Durant plus de huit mois, les participants ont été initiés aux bases de la langue des signes ainsi qu’à certains aspects de la culture sourde.
Pour Bernard Richardson, animateur principal de ces ateliers, cette expérience représente bien plus qu’un simple apprentissage: elle constitue une démarche en faveur de la communication, de la participation et de l’inclusion.
Bernard Richardson: Une passion devenue un engagement
Formateur et interprète en langue des signes américaine (ASL), Bernard Richardson étudie également le service social à la Faculté des Sciences Humaines (FASCH) de l’Université d’État d’Haïti (UEH).
Sa passion pour la langue des signes est née en 2020, après avoir assisté à l’interprétation d’un sermon dans une église. Fasciné par les gestes, les mouvements et les expressions de l’interprète, il décide alors de s’engager dans cette voie.
Après avoir fréquenté plusieurs centres de formation et bénéficié de l’accompagnement de différents formateurs, dont Joanis Sinaud, Jean Richard Dorismé et James Pierre, l'animateur a progressivement développé ses compétences avant de commencer, à son tour, à transmettre ses connaissances.
Il a déjà animé plusieurs ateliers, notamment à Fontamara, à Carrefour, à Babiole, ainsi que dans le département du Nord, particulièrement au Cap-Haïtien et à Limonade.

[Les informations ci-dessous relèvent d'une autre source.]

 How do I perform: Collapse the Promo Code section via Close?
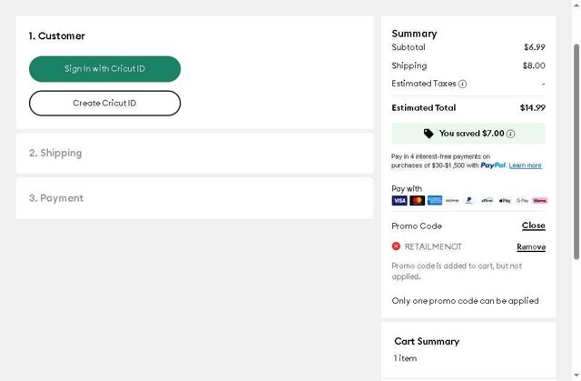pos(533,226)
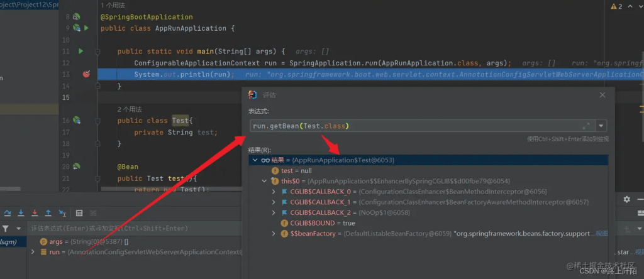The width and height of the screenshot is (644, 279).
Task: Click the run.getBean expression input field
Action: click(x=415, y=126)
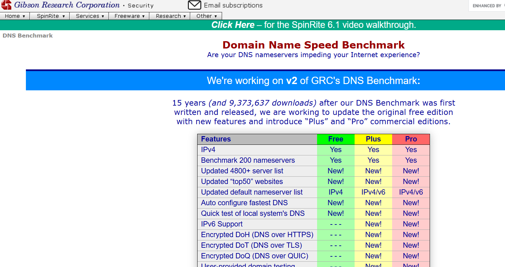Click the Gibson Research Corporation title text
Viewport: 505px width, 267px height.
point(67,5)
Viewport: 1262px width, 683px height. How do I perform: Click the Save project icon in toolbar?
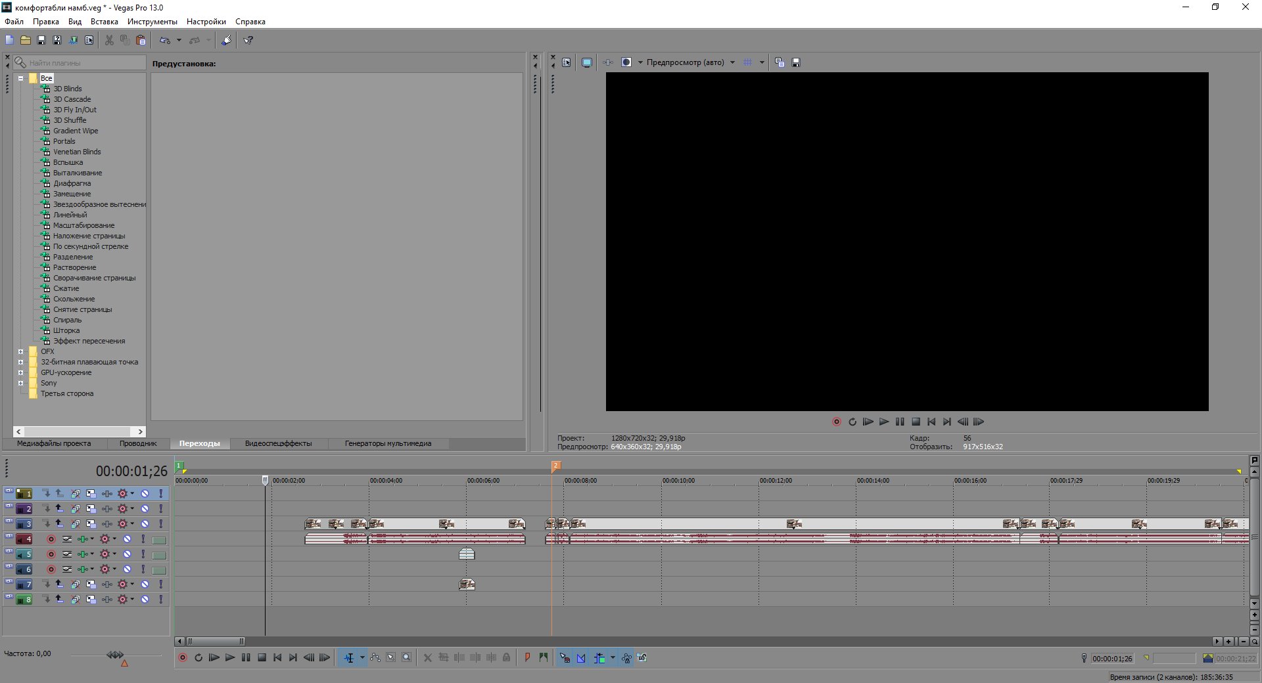coord(41,40)
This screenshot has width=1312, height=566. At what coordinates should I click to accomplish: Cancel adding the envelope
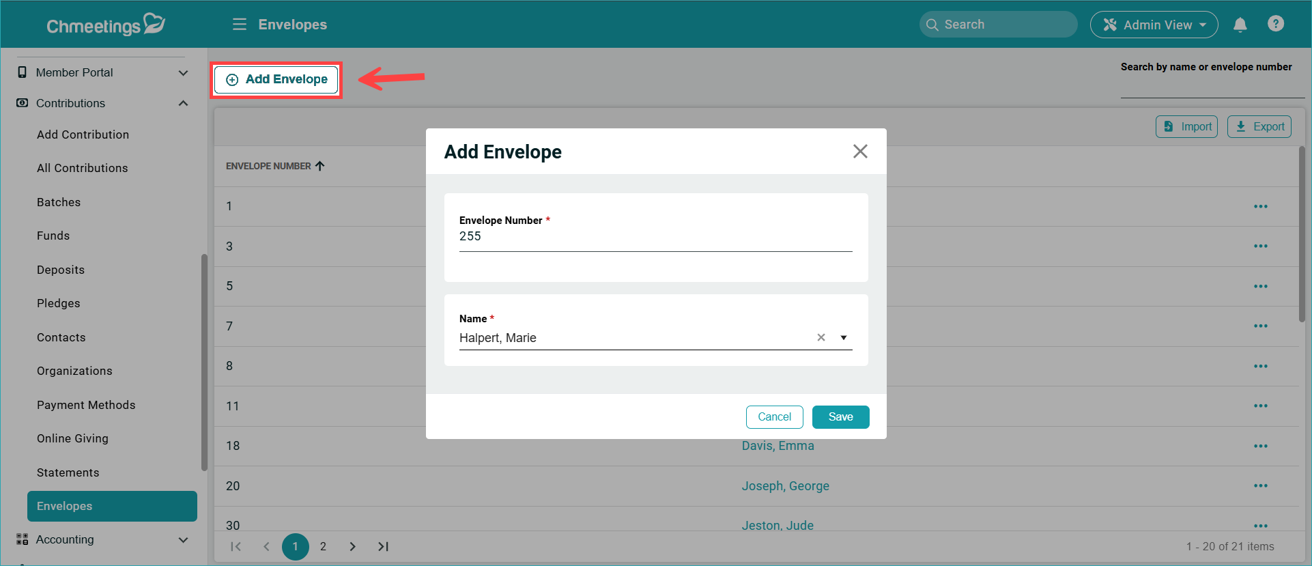[774, 417]
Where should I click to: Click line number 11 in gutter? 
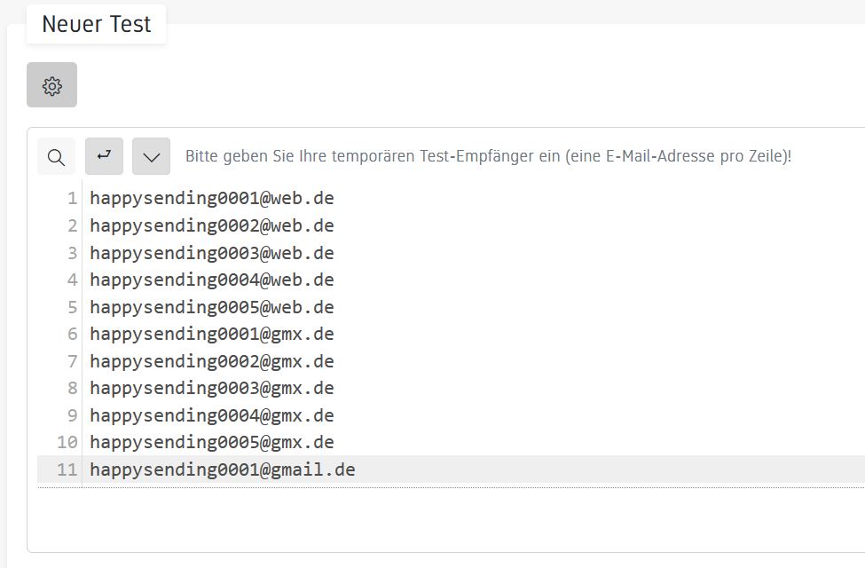click(67, 469)
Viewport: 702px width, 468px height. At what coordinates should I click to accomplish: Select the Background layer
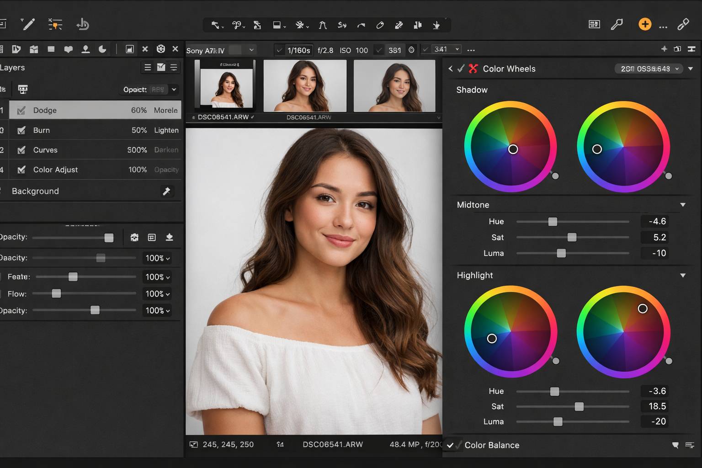pyautogui.click(x=82, y=191)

"La langue des signes m’a permis de découvrir un autre monde, d’approcher et de comprendre la vie sous un autre angle : écouter avec les yeux et parler avec les mains", témoigne-t-il.
Former pour promouvoir
L’objectif principal des ateliers de langue des signes organisés à Kay Jèn Yo est d’initier les participants à la langue des signes et à la culture sourde.
Selon l'animateur, les participants sont également appelés à devenir des ambassadeurs au sein de leur communauté.
"L’idée n’est pas seulement qu’ils apprennent à signer, mais qu’ils deviennent également des promoteurs de l’inclusion ", souligne Bernard Richardson.
À l’issue de cette première cohorte, le bilan dressé par l'animateur est positif. Il insiste particulièrement sur la qualité de l’apprentissage, la motivation des participants ainsi que leur volonté de poursuivre leur formation.
"C’était une belle expérience, le genre qui vous donne envie de continuer", dit-il.
Bernard Richardson dit également avoir été marqué par la patience, l’engagement et la détermination manifestés par les participants tout au long du processus.
La langue des signes comme pont entre les personnes
Pour l'animateur, la langue des signes constitue un outil essentiel pour favoriser l’inclusion au sein de la communauté. Il identifie trois dimensions importantes : la communication, la participation et le changement de regard sur la surdité.
D’abord, l’apprentissage de la langue des signes permet de réduire les barrières de communication entre les personnes sourdes et entendantes. Il favorise ensuite une participation plus active des personnes sourdes dans les espaces familiaux, scolaires, professionnels et communautaires. Enfin, il contribue à faire évoluer la perception de la société sur la surdité et la communauté sourde.
"L’inclusion ne signifie pas simplement être présent quelque part, mais pouvoir comprendre, s’exprimer, participer et être entendu", rappelle Bernard Richardson.
Pour lui, apprendre la langue des signes ne doit donc pas être considéré comme une activité réservée aux personnes sourdes. Il s’agit d’un engagement collectif susceptible de créer davantage d’espaces de participation et de compréhension mutuelle.
"La langue des signes devient ainsi un pont entre les personnes plutôt qu’une barrière entre elles", estime-t-il.
Un appel à découvrir la culture sourde
À l’occasion de la clôture de cette première cohorte, Bernard Richardson invite la communauté à s’intéresser davantage à la langue des signes et à la culture sourde.
Selon lui, cette langue représente non seulement un vecteur de communication, mais également un outil de cohésion sociale.
"On ne peut pas bâtir une communauté forte sur l’exclusion. Si nous voulons une communauté où la participation de tous compte réellement, nous devons apprendre à communiquer avec chacun ", affirme-t-il.
À travers cette première expérience, Kay Jèn Yo ouvre ainsi une voie vers une meilleure compréhension de la communauté sourde et vers la promotion d’une société où chaque personne peut pleinement participer.
La clôture de cette cohorte ne marque donc pas une fin, mais plutôt le début d’une dynamique que les participants et les responsables espèrent voir se poursuivre au sein de la communauté.